(Text and item location entries)
══════════════════════════════

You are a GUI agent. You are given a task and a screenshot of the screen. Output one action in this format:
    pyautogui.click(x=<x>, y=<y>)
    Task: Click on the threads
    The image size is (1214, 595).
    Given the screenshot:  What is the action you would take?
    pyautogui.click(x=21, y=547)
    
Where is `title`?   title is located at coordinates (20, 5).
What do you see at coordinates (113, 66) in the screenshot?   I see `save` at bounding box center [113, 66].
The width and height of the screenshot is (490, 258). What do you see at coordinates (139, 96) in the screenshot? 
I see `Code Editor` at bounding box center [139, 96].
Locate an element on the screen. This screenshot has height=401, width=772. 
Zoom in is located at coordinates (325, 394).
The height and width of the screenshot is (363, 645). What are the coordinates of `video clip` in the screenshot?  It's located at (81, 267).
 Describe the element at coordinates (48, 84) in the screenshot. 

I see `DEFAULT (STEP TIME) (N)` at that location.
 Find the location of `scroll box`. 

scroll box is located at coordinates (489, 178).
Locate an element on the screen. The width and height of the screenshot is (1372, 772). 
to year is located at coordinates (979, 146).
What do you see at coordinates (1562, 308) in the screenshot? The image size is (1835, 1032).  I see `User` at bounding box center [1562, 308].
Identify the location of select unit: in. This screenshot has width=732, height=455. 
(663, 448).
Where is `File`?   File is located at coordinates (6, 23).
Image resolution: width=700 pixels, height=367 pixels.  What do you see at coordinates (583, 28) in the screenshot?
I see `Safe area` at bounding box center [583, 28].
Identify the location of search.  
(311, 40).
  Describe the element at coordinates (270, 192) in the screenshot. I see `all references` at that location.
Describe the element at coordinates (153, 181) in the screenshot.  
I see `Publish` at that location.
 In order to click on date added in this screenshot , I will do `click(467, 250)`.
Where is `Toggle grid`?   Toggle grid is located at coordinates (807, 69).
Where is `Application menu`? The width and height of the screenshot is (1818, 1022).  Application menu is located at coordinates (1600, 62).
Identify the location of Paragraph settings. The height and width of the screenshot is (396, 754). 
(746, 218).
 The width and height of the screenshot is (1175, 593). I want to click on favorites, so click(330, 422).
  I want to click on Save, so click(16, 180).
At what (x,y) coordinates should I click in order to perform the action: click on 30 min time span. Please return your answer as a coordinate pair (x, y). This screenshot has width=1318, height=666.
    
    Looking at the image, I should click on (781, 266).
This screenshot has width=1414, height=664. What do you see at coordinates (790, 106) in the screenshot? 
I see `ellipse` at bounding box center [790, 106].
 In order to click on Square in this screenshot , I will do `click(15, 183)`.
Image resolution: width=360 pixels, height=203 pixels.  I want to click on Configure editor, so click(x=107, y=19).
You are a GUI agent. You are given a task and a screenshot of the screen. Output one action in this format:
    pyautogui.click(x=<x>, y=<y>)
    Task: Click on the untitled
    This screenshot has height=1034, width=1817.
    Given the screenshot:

══════════════════════════════

What to do = Convert the records above into a Markdown table with the columns "Row" and "Line," giving each non-blank line its own numbered row.

Solved problem =
| Row | Line |
|---|---|
| 1 | You are a GUI agent. You are given a task and a screenshot of the screen. Output one action in this format: |
| 2 |     pyautogui.click(x=<x>, y=<y>) |
| 3 |     Task: Click on the threads |
| 4 |     The image size is (1214, 595). |
| 5 |     Given the screenshot:  What is the action you would take? |
| 6 |     pyautogui.click(x=21, y=547) |
| 7 | Where is `title`?   title is located at coordinates (20, 5). |
| 8 | What do you see at coordinates (113, 66) in the screenshot?   I see `save` at bounding box center [113, 66]. |
| 9 | The width and height of the screenshot is (490, 258). What do you see at coordinates (139, 96) in the screenshot?  |
| 10 | I see `Code Editor` at bounding box center [139, 96]. |
| 11 | Locate an element on the screen. This screenshot has height=401, width=772.  |
| 12 | Zoom in is located at coordinates (325, 394). |
| 13 | The height and width of the screenshot is (363, 645). What are the coordinates of `video clip` in the screenshot?  It's located at (81, 267). |
| 14 |  Describe the element at coordinates (48, 84) in the screenshot.  |
| 15 | I see `DEFAULT (STEP TIME) (N)` at that location. |
| 16 |  Find the location of `scroll box`.  |
| 17 | scroll box is located at coordinates (489, 178). |
| 18 | Locate an element on the screen. The width and height of the screenshot is (1372, 772).  |
| 19 | to year is located at coordinates (979, 146). |
| 20 | What do you see at coordinates (1562, 308) in the screenshot? The image size is (1835, 1032).  I see `User` at bounding box center [1562, 308]. |
| 21 | Identify the location of select unit: in. This screenshot has width=732, height=455.  |
| 22 | (663, 448). |
| 23 | Where is `File`?   File is located at coordinates (6, 23). |
| 24 | Image resolution: width=700 pixels, height=367 pixels.  What do you see at coordinates (583, 28) in the screenshot? |
| 25 | I see `Safe area` at bounding box center [583, 28]. |
| 26 | Identify the location of search.   |
| 27 | (311, 40). |
| 28 |   Describe the element at coordinates (270, 192) in the screenshot. I see `all references` at that location. |
| 29 | Describe the element at coordinates (153, 181) in the screenshot.   |
| 30 | I see `Publish` at that location. |
| 31 |  In order to click on date added in this screenshot , I will do `click(467, 250)`. |
| 32 | Where is `Toggle grid`?   Toggle grid is located at coordinates (807, 69). |
| 33 | Where is `Application menu`? The width and height of the screenshot is (1818, 1022).  Application menu is located at coordinates (1600, 62). |
| 34 | Identify the location of Paragraph settings. The height and width of the screenshot is (396, 754).  |
| 35 | (746, 218). |
| 36 |  The width and height of the screenshot is (1175, 593). I want to click on favorites, so click(330, 422). |
| 37 |   I want to click on Save, so click(16, 180). |
| 38 | At what (x,y) coordinates should I click in order to perform the action: click on 30 min time span. Please return your answer as a coordinate pair (x, y). This screenshot has width=1318, height=666. |
| 39 |     Looking at the image, I should click on (781, 266). |
| 40 | This screenshot has width=1414, height=664. What do you see at coordinates (790, 106) in the screenshot?  |
| 41 | I see `ellipse` at bounding box center [790, 106]. |
| 42 |  In order to click on Square in this screenshot , I will do `click(15, 183)`. |
| 43 | Image resolution: width=360 pixels, height=203 pixels.  I want to click on Configure editor, so click(x=107, y=19). |
| 44 | You are a GUI agent. You are given a task and a screenshot of the screen. Output one action in this format: |
| 45 |     pyautogui.click(x=<x>, y=<y>) |
| 46 |     Task: Click on the untitled |
| 47 |     This screenshot has height=1034, width=1817. |
| 48 |     Given the screenshot: |